Exercises to complete:
(A) Based on the reflection on smell below, decide whether each statement agrees with it: (i) The lines about the power of odours were written by Patrick Suskind. (ii) At Lutheran Camp Edgewood, the writer taught campers about music. (iii) The snapping turtle shell still smelled whenever the writer picked it up. Answer yes or no for each and quote the words that decide it.
(B) Extend the reflection on smell below, starting from its final sentence.

Reading passage:
== Segment start ==
Odours
have a power of persuasion stronger than that of words, appearances, emotions,
or will. The persuasive power of an odour cannot be fended off, it enters into
us like breath into our lungs, it fills us up, imbues us totally. There is no remedy for it. – This
was written by the German author Patrick Suskind.
The
text from the Gospel of John transports us to the realm of smell.
One
summer, when I was Programme staff at Lutheran Camp Edgewood, I was responsible
for teaching campers about nature. As
part of my tool kit, I had items found on the grounds by campers: shed snake
skins, a dead cicada bug, fungus, peculiar rocks, and a sizable snapping turtle
shell. Campers enjoyed touching the items and hearing stories about them, where
they were found, and learning about the habitats and lives of the creatures.
It
was the snapping turtle shell that always affected me – it was a fantastic
specimen! yet, every time I picked it up- I would smell death. Even though the
shell had been cleaned and sun-bleached and the shell no longer smelled. It had
an air of death. The summer before I found the dead turtle, on its back, dead,
cooking in the sun, rotting, … and the
smell… there is no remedy for it.
== Segment end ==
Information supplied:
== Segment start ==
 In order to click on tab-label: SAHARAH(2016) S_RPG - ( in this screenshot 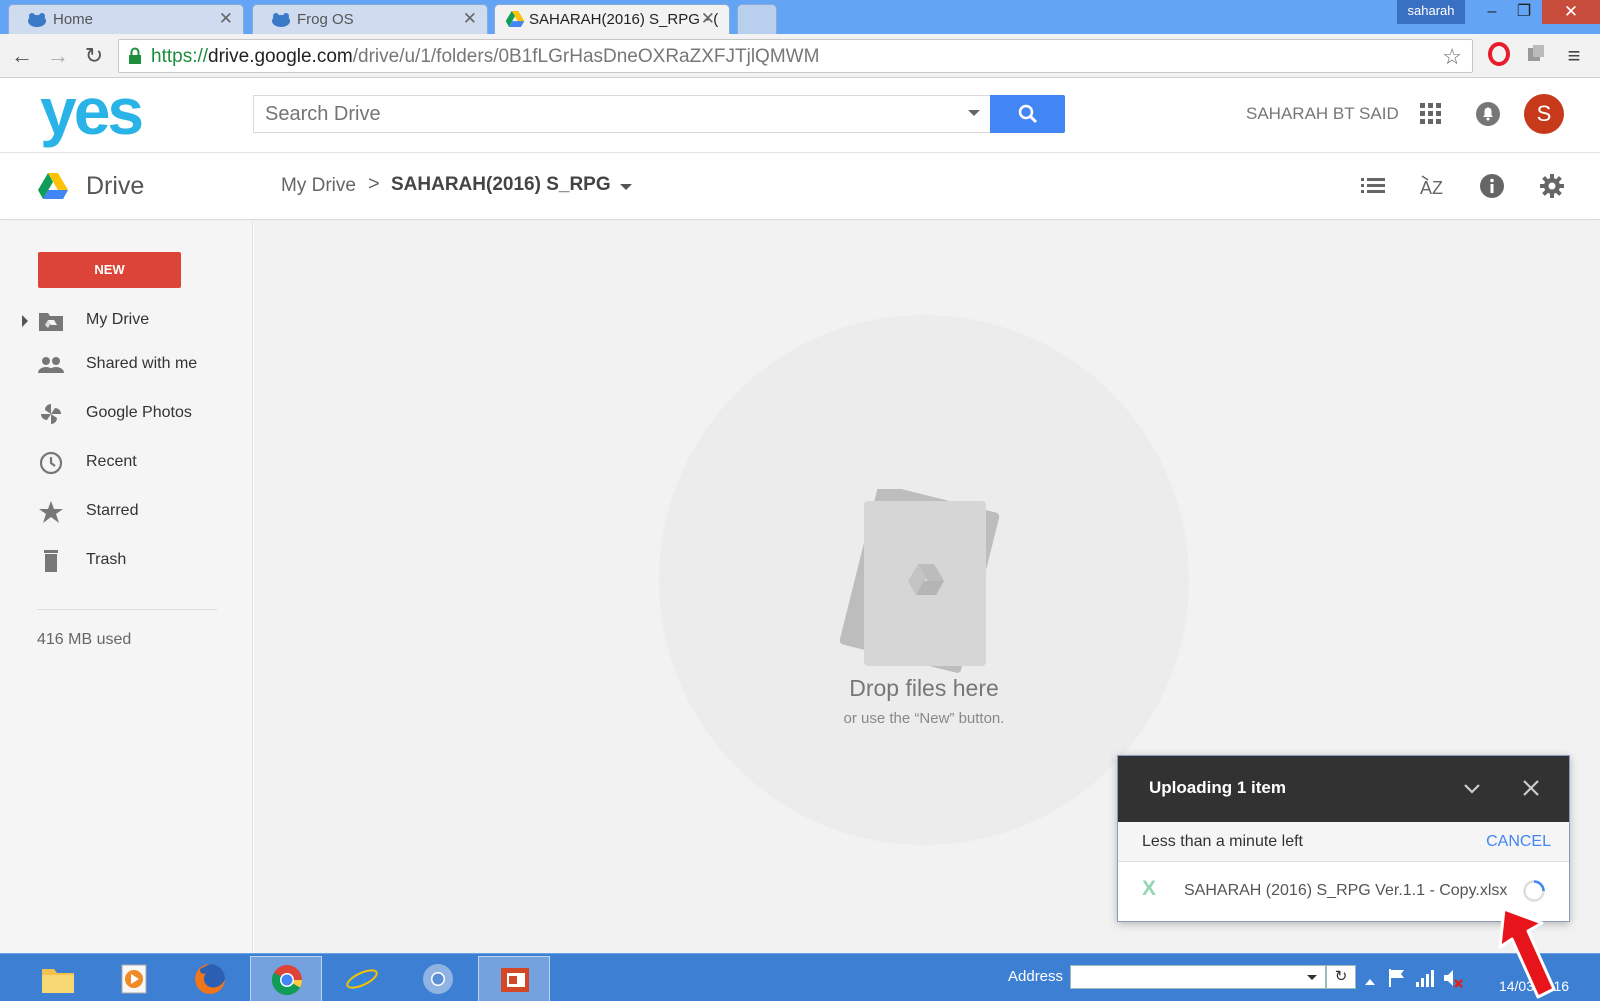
== Segment end ==
Exercise responses:
(A)
(i) Yes: "This was written by the German author Patrick Suskind."
(ii) No: "I was responsible for teaching campers about nature."
(iii) No: "the shell had been cleaned and sun-bleached and the shell no longer smelled."

(B)
This
text from the Gospel of John transports us to the realm of smell, particularly
drawing our attention to the smell of death.
In
the first verse Jesus goes to the house of Lazarus and the text reminds us that
Lazarus had been raised from the dead.
Remember in that story, as told in the chapter before what we read this
morning, Jesus arrived 4 days after the death. Martha tried to dissuade Jesus
from opening Lazarus’ tomb – Lord, already there is a stench because he has
been dead for four days.
Despite
the warning, the tomb is opened. Peugh!
The
writers of the Gospels help readers and hearers by placing the point of the
story in the first line; everything following goes back to the highlighted
point. Here the point is a serious conversation about death. Jesus is engaging the
disciples and followers in a conversation about his upcoming death.
The
passage has lots of side conversations that can be distracting. Judas poses an
ethical question regarding the poor and how one spends their resources in
relation to what one gives to the poor. The question itself is one that is a valid
and an important dilemma to contemplate. … but maybe not right now. It’s as if the question is thrown into the
story because Judas (and future readers and hearers) are unprepared or
unwilling to reflect on the main theme, death; and for Judas’ specifically
Jesus’ death.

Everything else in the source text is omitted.